The relevance to the broader chiplet story: quantum photonic devices are small enough and self-contained enough to be packaged as chiplets. A future quantum-classical hybrid system could integrate quantum photonic chiplets alongside classical compute chiplets in a single advanced package, with the packaging technology serving as the integration layer between radically different computing technologies.
That future is years away.
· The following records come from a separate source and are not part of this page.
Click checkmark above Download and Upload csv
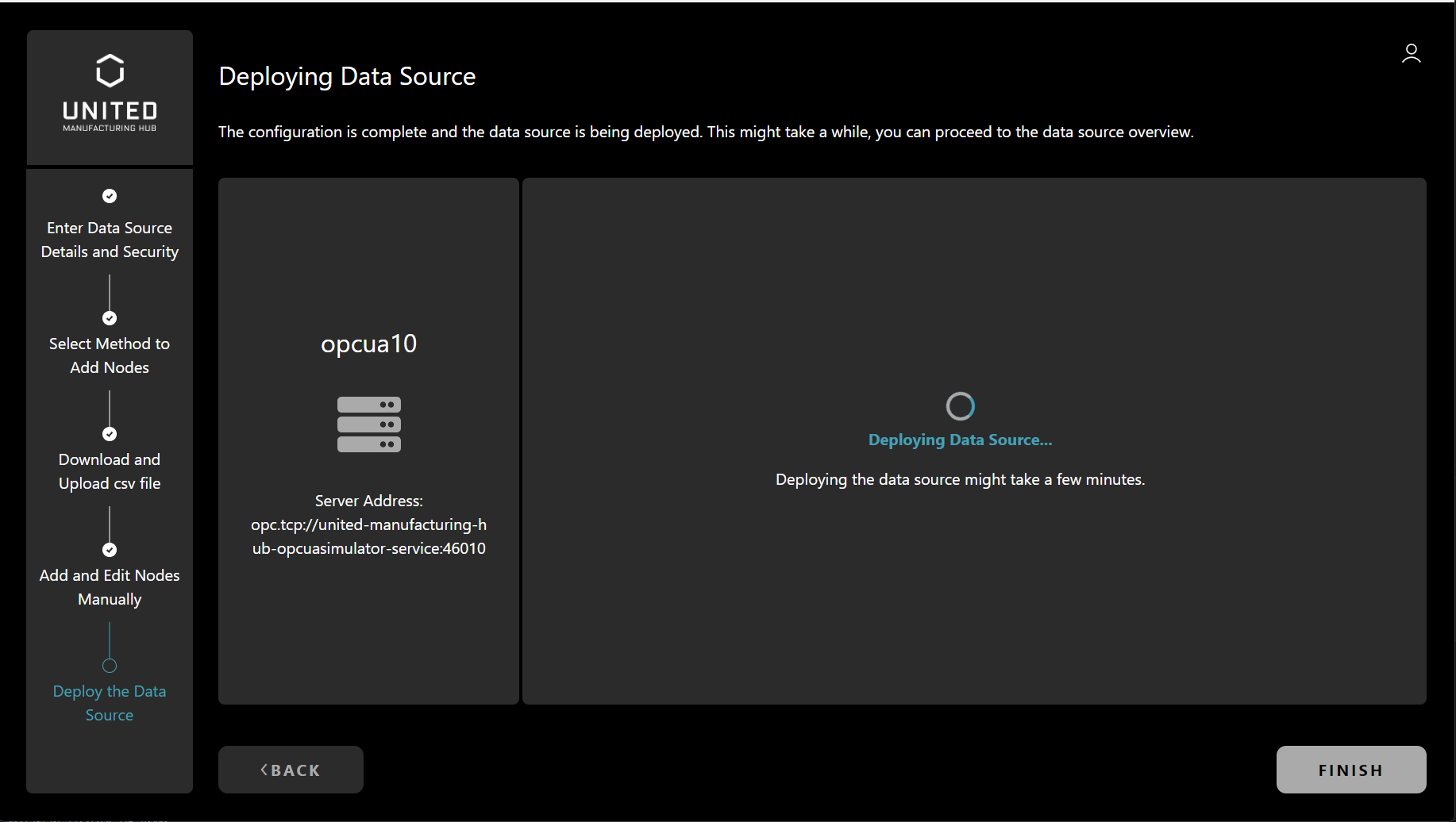Viewport: 1456px width, 822px height. click(x=110, y=434)
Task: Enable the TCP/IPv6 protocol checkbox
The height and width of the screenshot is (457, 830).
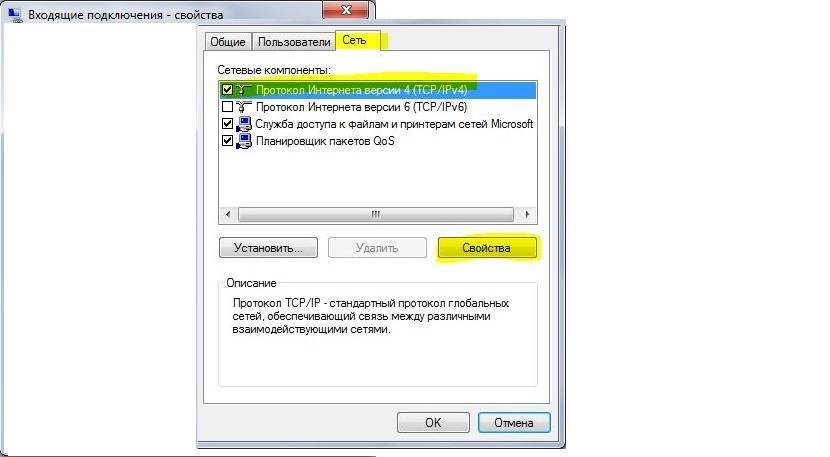Action: [227, 106]
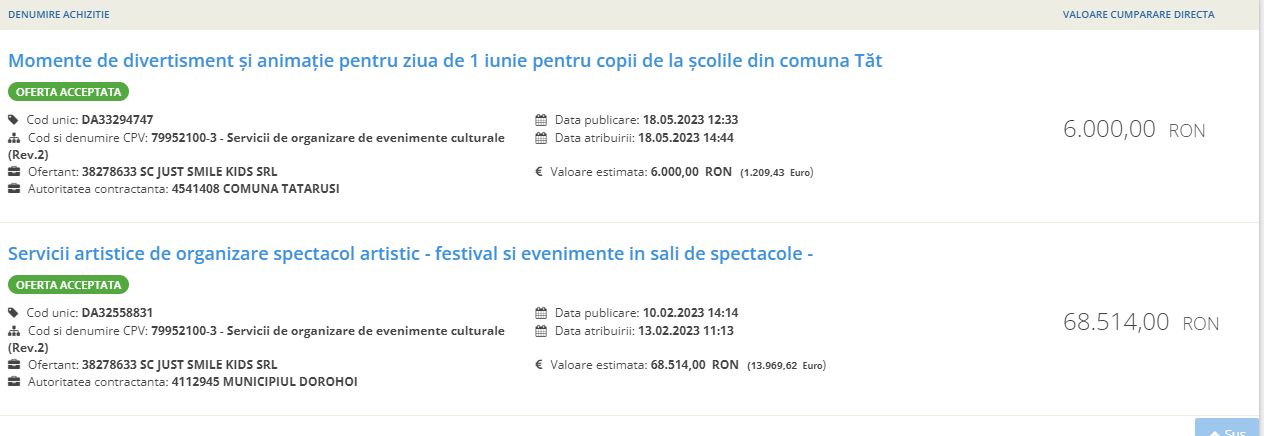
Task: Click the briefcase icon next to COMUNA TATARUSI
Action: click(x=14, y=189)
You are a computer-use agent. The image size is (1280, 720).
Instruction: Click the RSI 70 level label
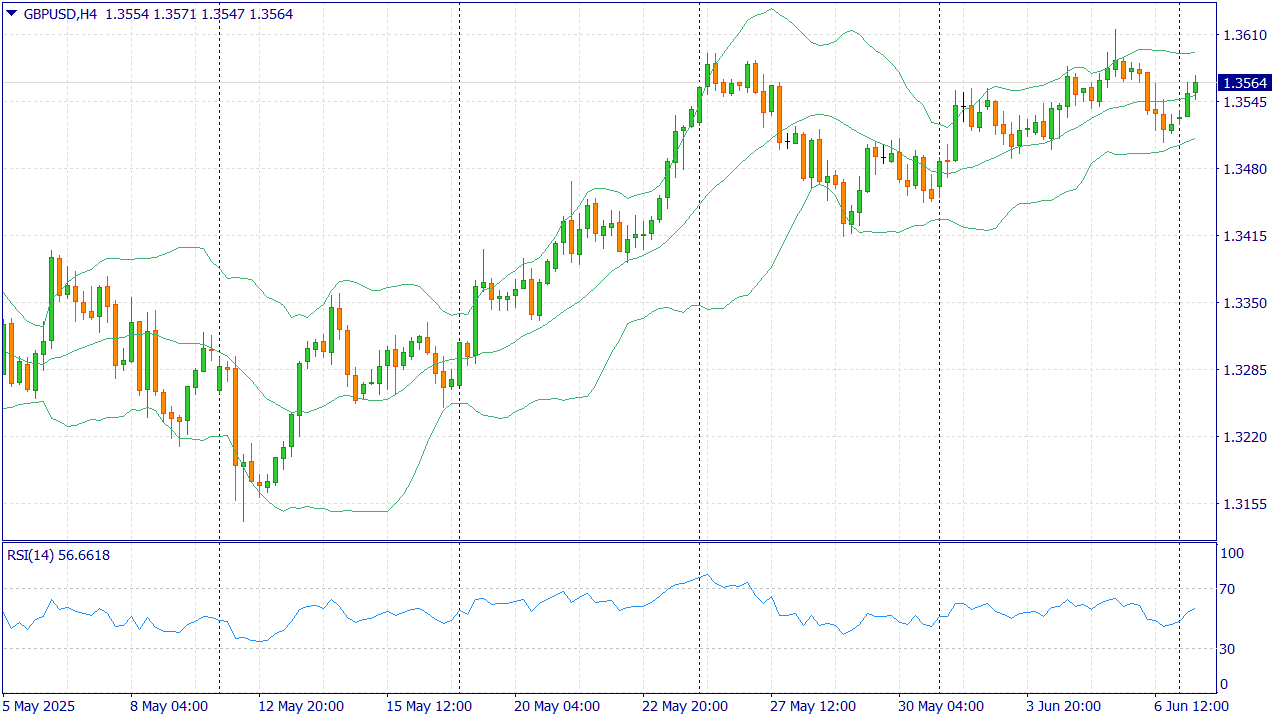[x=1229, y=589]
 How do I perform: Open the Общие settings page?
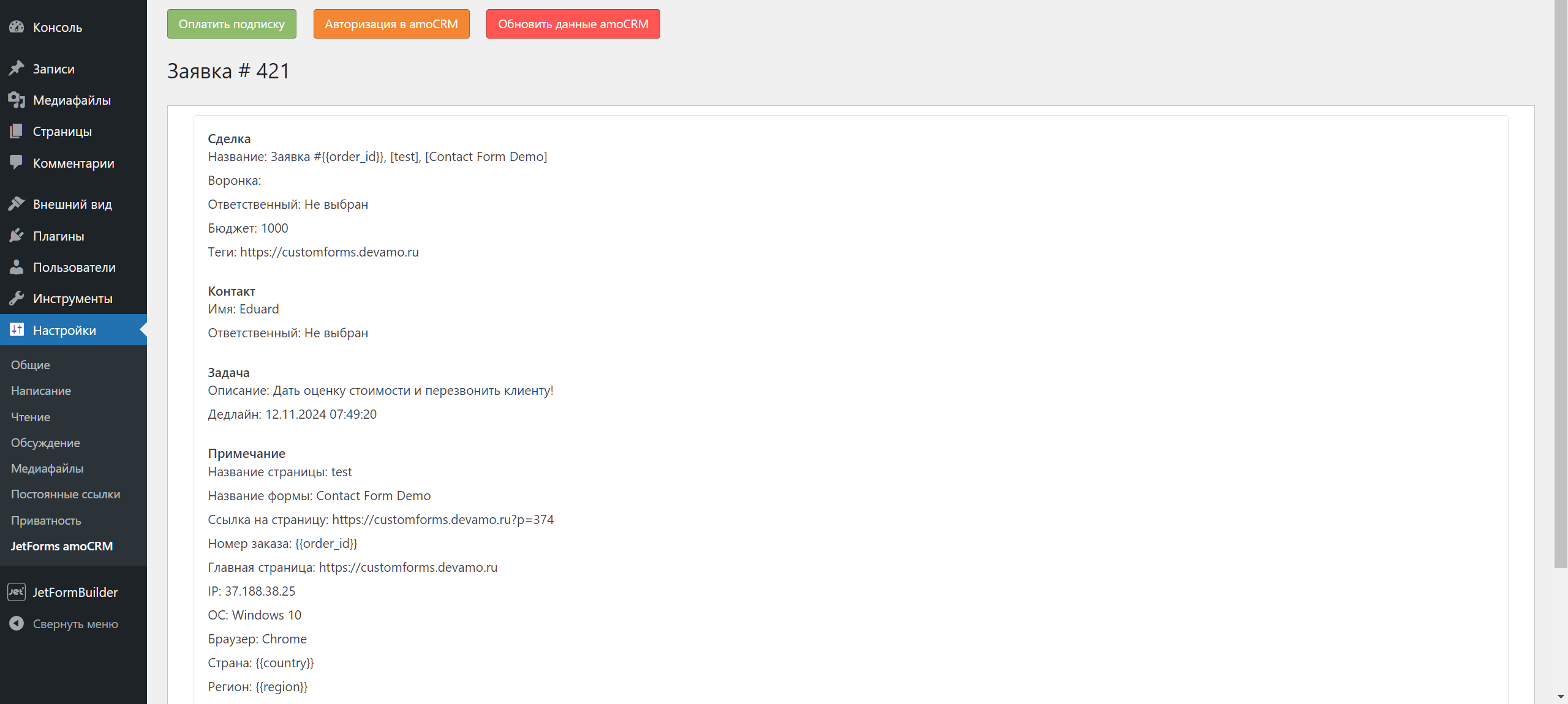[30, 365]
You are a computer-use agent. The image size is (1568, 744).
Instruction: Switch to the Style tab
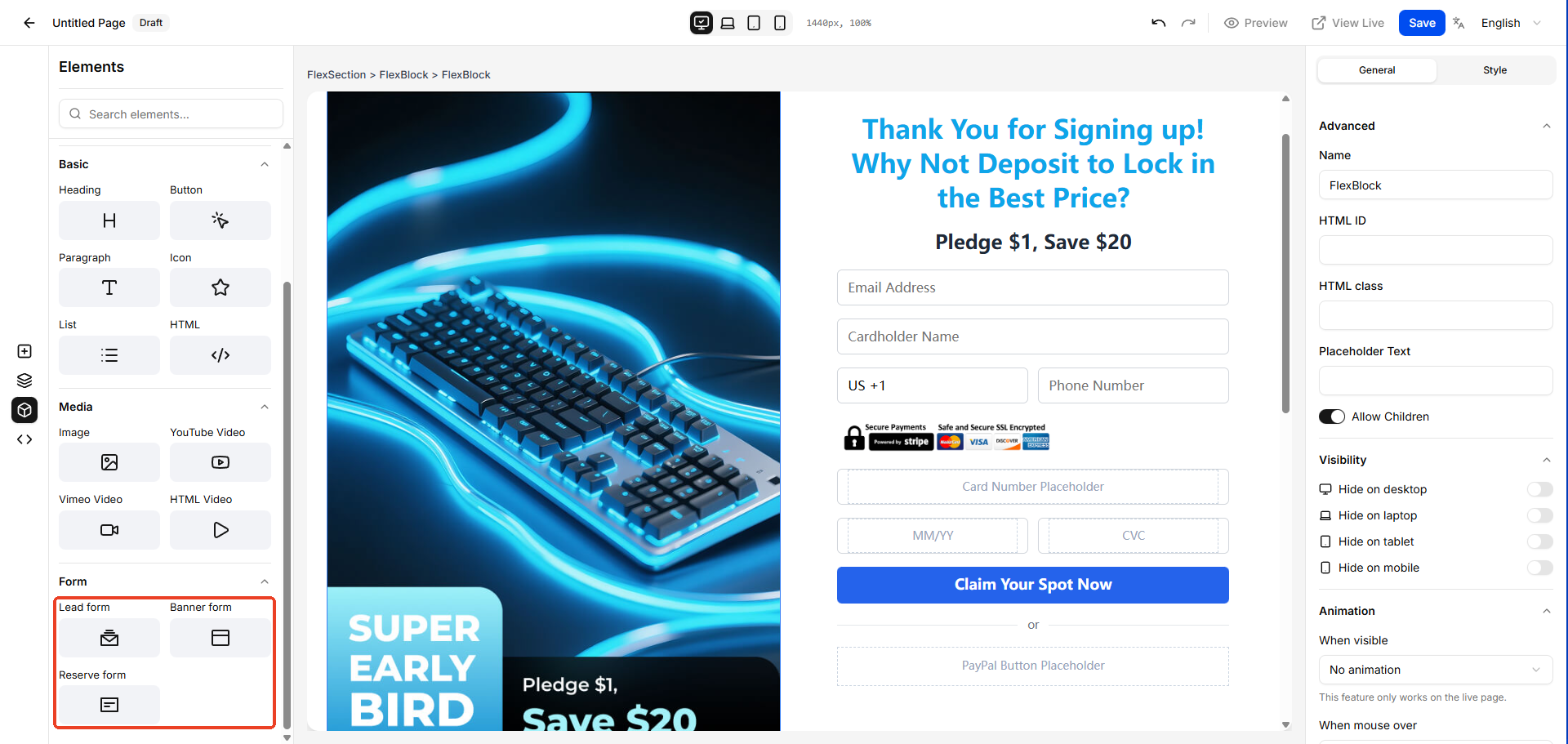pyautogui.click(x=1494, y=70)
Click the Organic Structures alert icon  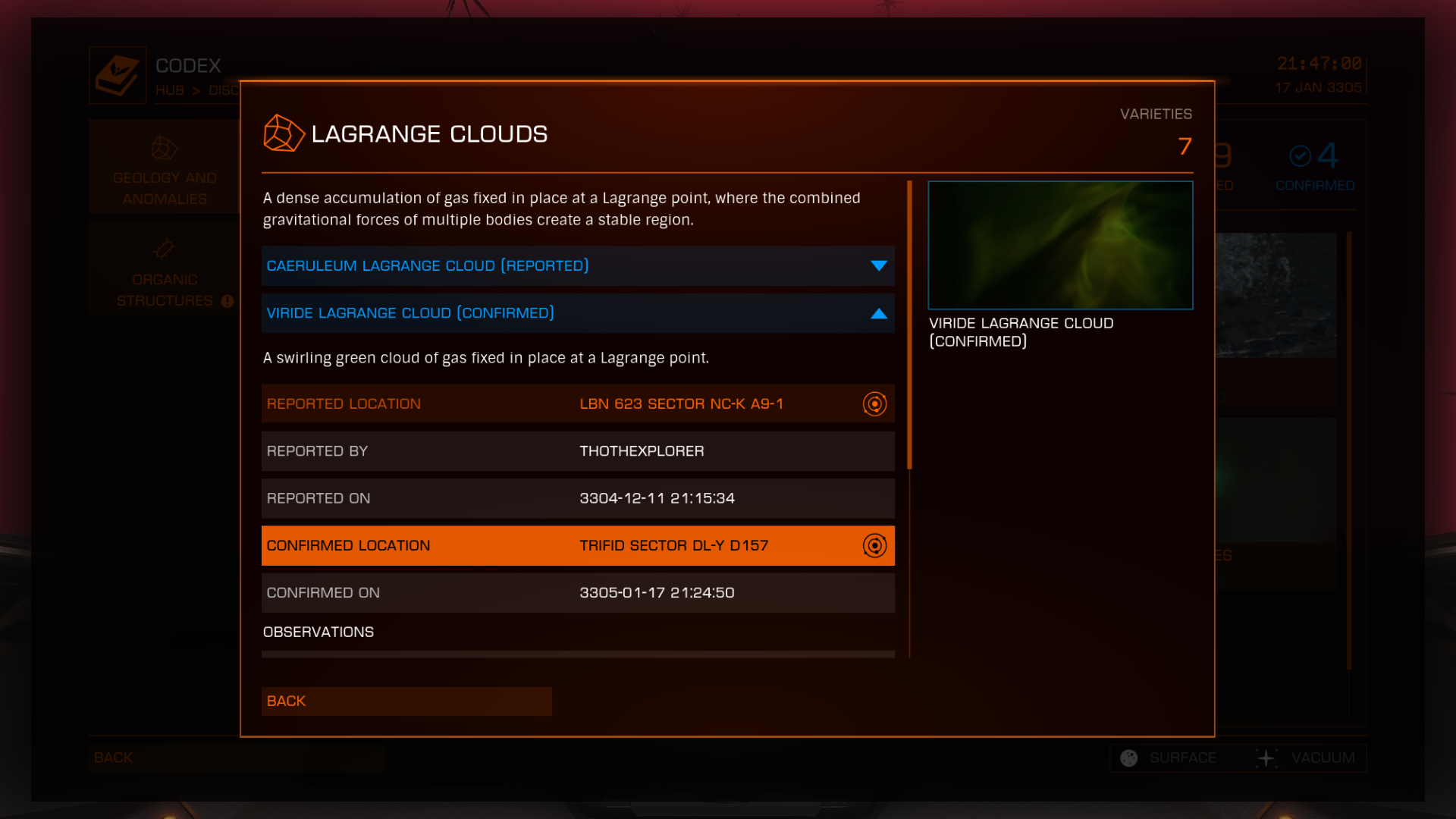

But the packaging technology being built today for AI chiplet systems is the same packaging technology that will enable quantum-classical integration tomorrow.
The Chiplet Summit's most important takeaway wasn't any single technical demonstration. It was the emerging consensus about what separates chiplet platform winners from losers.
Silicon design quality matters, but it's not the primary differentiator. Multiple companies can design good compute chiplets, good memory chiplets, good I/O chiplets. The manufacturing processes are becoming accessible through foundry partnerships.
The differentiators are: packaging ecosystem control (who owns the substrate technology and capacity), software maturity (whose tools let you design and validate heterogeneous chiplet systems most efficiently), and supply chain reliability (who can deliver known-good dies and substrates at the volumes and yields production requires).
This maps to a familiar pattern in computing: the platform owners win. Intel's dominance wasn't just about making good x86 processors. It was about controlling the socket, the chipset, and the ecosystem. NVIDIA's AI dominance isn't just CUDA. It's the full stack from GPU to NVLink to software libraries.
In the chiplet era, the platform winners will be the companies that control the packaging technology, the die-to-die interface standards, and the software stack that makes heterogeneous systems programmable. The chip design will be table stakes. Everything around it will be the moat.